Le 21 février 2024. Il aura fallu près de 60 ans pour que Missak Manouchian, le chef des Partisans Main d’Oeuvre Immigrée, le FTP MOI, entre dans le bâtiment national qui porte au fronton, depuis l’invention de la République (avec quelques trous pendant les périodes de restaurations monarchiques) la devise « Aux Grands Hommes la Patrie reconnaissante ». 

Soixante ans de plus, pour que l’on dise enfin la reconnaissance de la Nation à cet Arménien qui, orphelin, avait fui le génocide turc, et s’était engagé dès les premières heures contre l’Occupation nazie.
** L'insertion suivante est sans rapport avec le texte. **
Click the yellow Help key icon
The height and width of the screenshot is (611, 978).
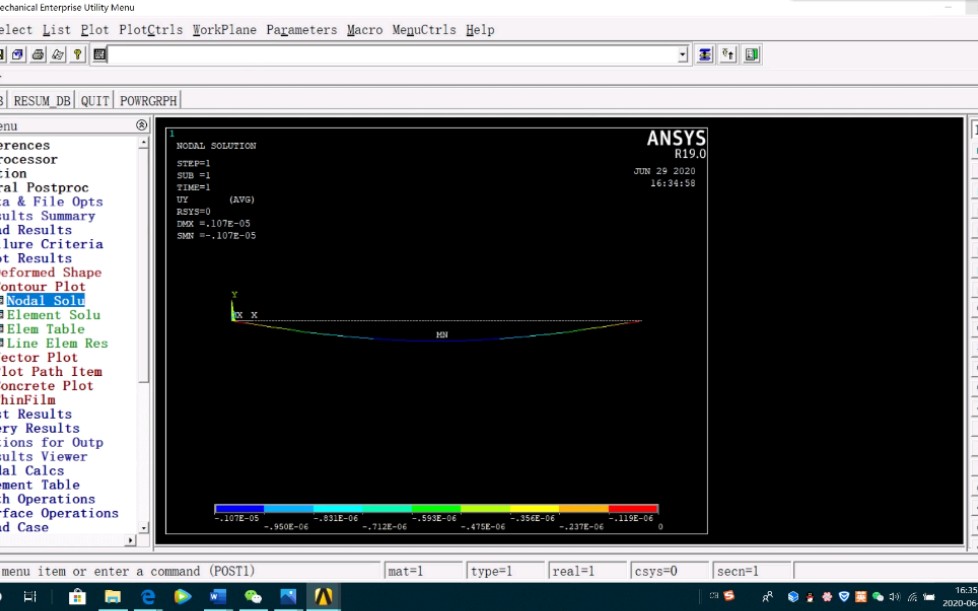pos(77,55)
Soixante ans de plus, alors que la Résistance employait massivement pour sa guérilla urbaine les unités de Francs Tireurs et Partisans étrangers, communistes, que les Nazis qualifiaient de terroristes et de métèques. 
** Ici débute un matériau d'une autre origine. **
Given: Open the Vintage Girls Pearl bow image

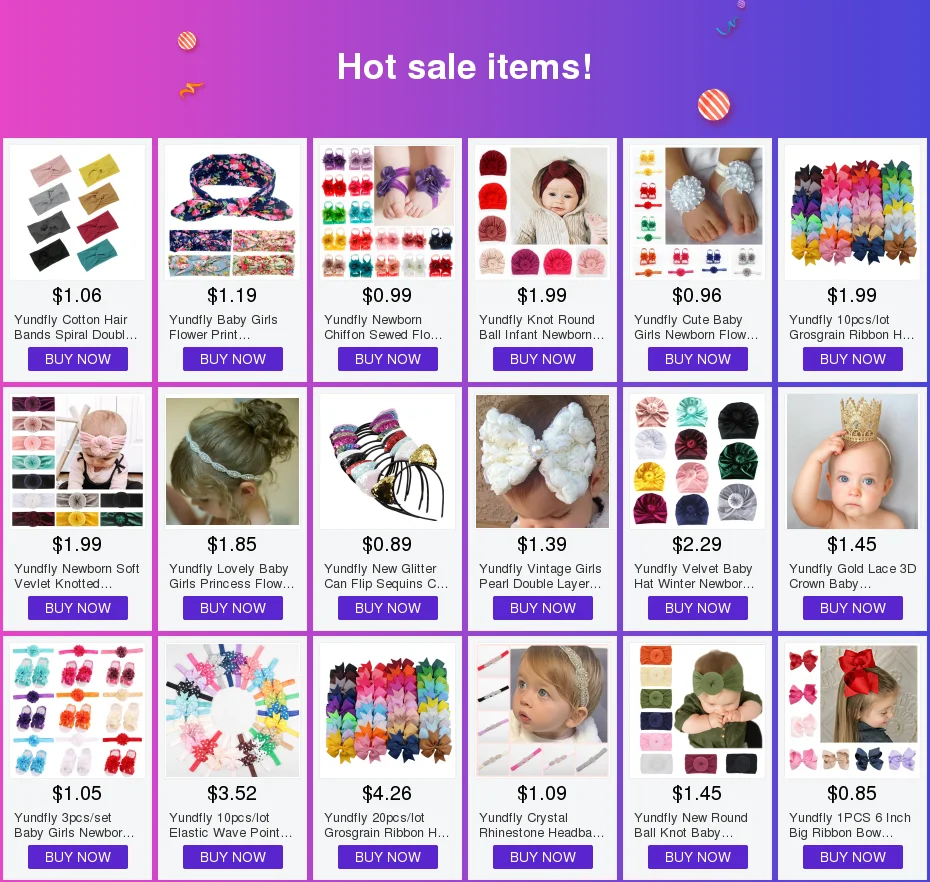Looking at the screenshot, I should 543,461.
Nos frères (et soeur) pourtant

Ils étaient très majoritairement juifs, d’Europe de l’Est, « Vingt et trois étrangers et nos frères pourtant »  écrira Aragon, chantera Ferré. Notre soeur aussi, puisqu’Olga Bancic était parmi eux, juive roumaine du Groupe Manouchian torturée et exécutée par les Nazis, par pendaison quant à elle, parce qu’elle ne valait pas une balle.
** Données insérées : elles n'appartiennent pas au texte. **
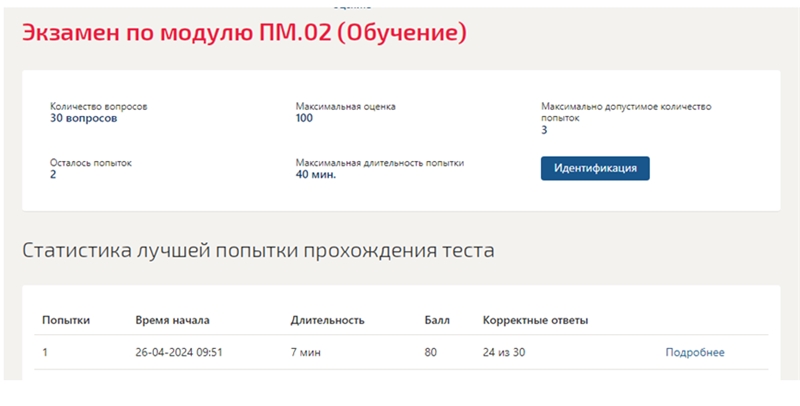Viewport: 800px width, 406px height.
Task: Click the Статистика лучшей попытки heading
Action: (258, 250)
Les « Vingt et trois » immigrés, qui « criaient La France en s’abattant » n’auraient-ils pas dû entrer ensemble au Panthéon d’une France enfin reconnaissante des Grands Hommes (et Femme) étranger.e.s qui l’ont défendue ? Un seul suffirait, « parce qu’à prononcer leurs noms sont difficiles » ? Manouchian est le symbole de tous, mais 23 places n’auraient pas été de trop au Panthéon. 

Qui enjoindra, comme Malraux l’a fait pour Jean Moulin, à penser à tous ces hommes (et femme) qui étaient « le visage de la France  » ? Qui honorera leurs portraits « hirsutes, menaçants » placardés par les Nazis comme autant d’affiches rouges transformant ces « libérateurs » en « armée du crime » ?  Qui fera aujourd’hui leur oraison ?

La mémoire et les actes

Rachida Dati, qui 60 ans après occupe le poste d’André Malraux, n’est sans doute pas prévue dans ce rôle, et c’est le Président d’une République qui, après avoir tenté de promulguer une loi illégale sur les étrangers, honorera Manouchian et sa femme. Parlera-t-il des autres M.O.I., du rôle du P.C.F. dans la Résistance, des 60 ans écoulés entre la panthéonisation de Jean Moulin le Gaulliste et de Missak Manouchian le Communiste ? 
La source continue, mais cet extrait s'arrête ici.